Along with this, transparency in all areas of the desktop and in applications will be supported.  GNOME 3 will be available in March, before Lucid Lynx, with additional functionality for the desktop.  What all this means is that those fancy aero screens in Vista and Windows 7 with desktop stunning images now will be possible in the Ubuntu desktop. 

 Gwibber will allow for easier social networking by retrieving and combining information from Facebook, Twitter, Flickr, and Digg to name a few social sites.  And there will be  support for Apples  iPhones and iTouch drag and drop in Rythmbox.


----------



## DirectorC (Mar 15, 2010)

I am really excited to play with 10.4 when it hits.

I think the more accepted term is 'on steroids' and not 'on crack' 

For example: Windows ME is on crack, Windows 7 is on steroids.


----------



## Killer_Rubber_Ducky (Mar 15, 2010)

DirectorC said:


> I am really excited to play with 10.4 when it hits.
> 
> I think the more accepted term is 'on steroids' and not 'on crack'
> 
> For example: Windows ME is on crack, Windows 7 is on steroids.

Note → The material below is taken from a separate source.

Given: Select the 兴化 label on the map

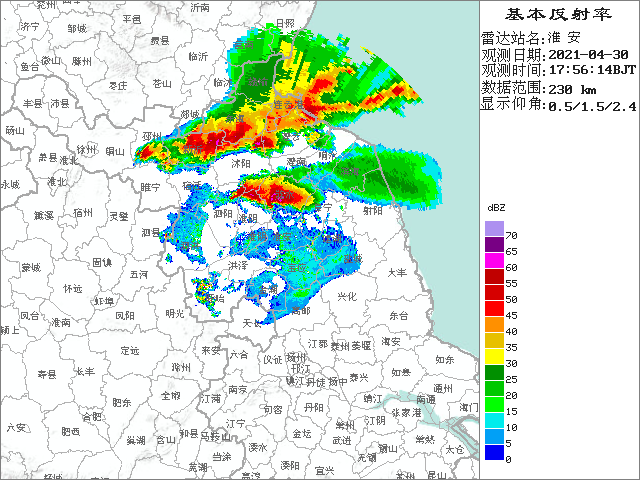Looking at the screenshot, I should [347, 297].
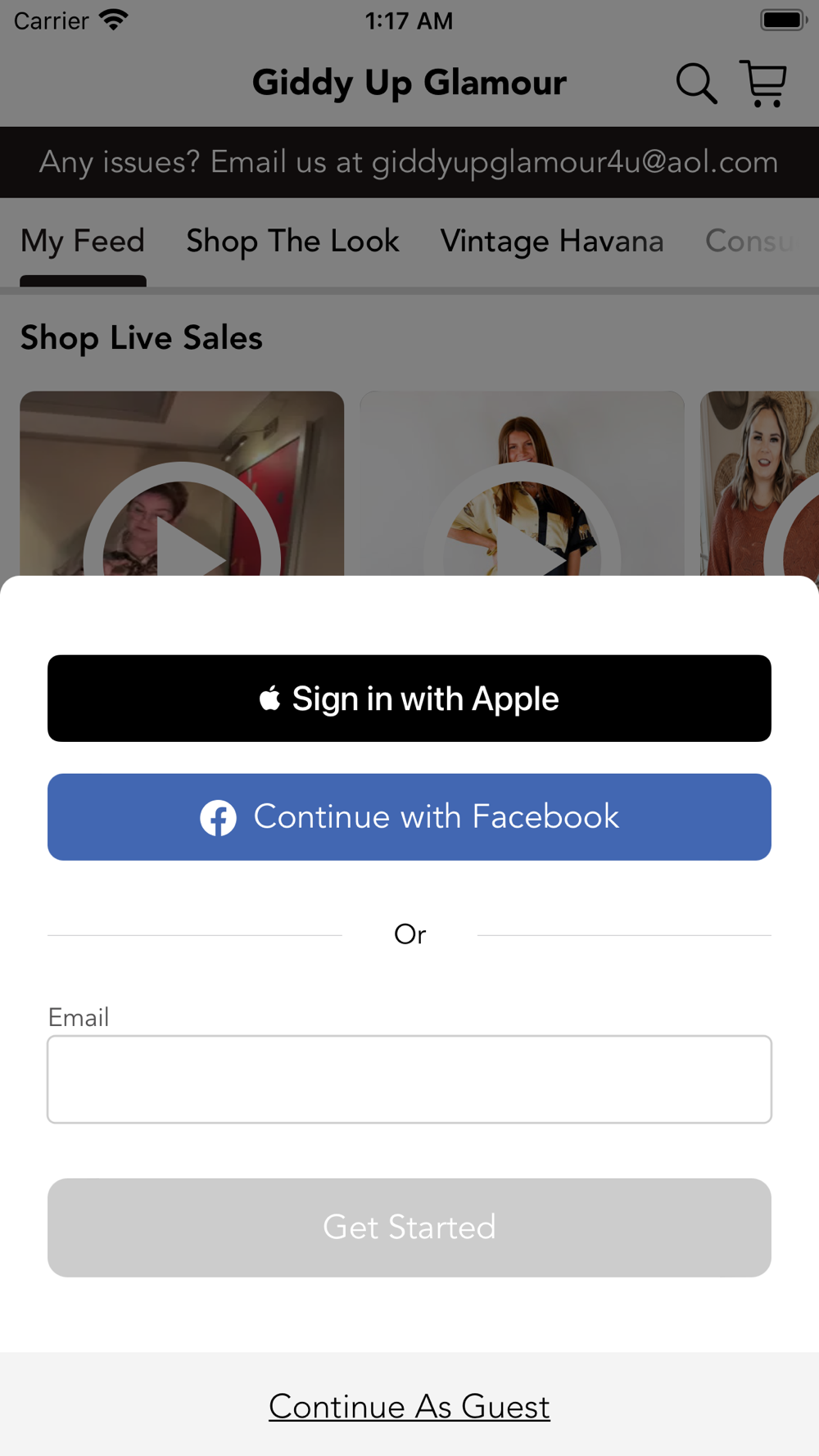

Well right now it seems like it is on crack because it is still Alpha. I managed to get Teamspeak 3 running on it with little trouble as they had a client for it. What took some work was creating a launcher for it. I had to use a script to launch it. So, I'm gonna use that for when I'm blasting on BC2. My Linux box will be my chatbox  while I blast on my Win7 box.

I also noticed that when I started Transmission Bitorrent Client, it popped up with a warning message about what transmission is and asks if you are sure you want to use it. Pretty cool I think.


----------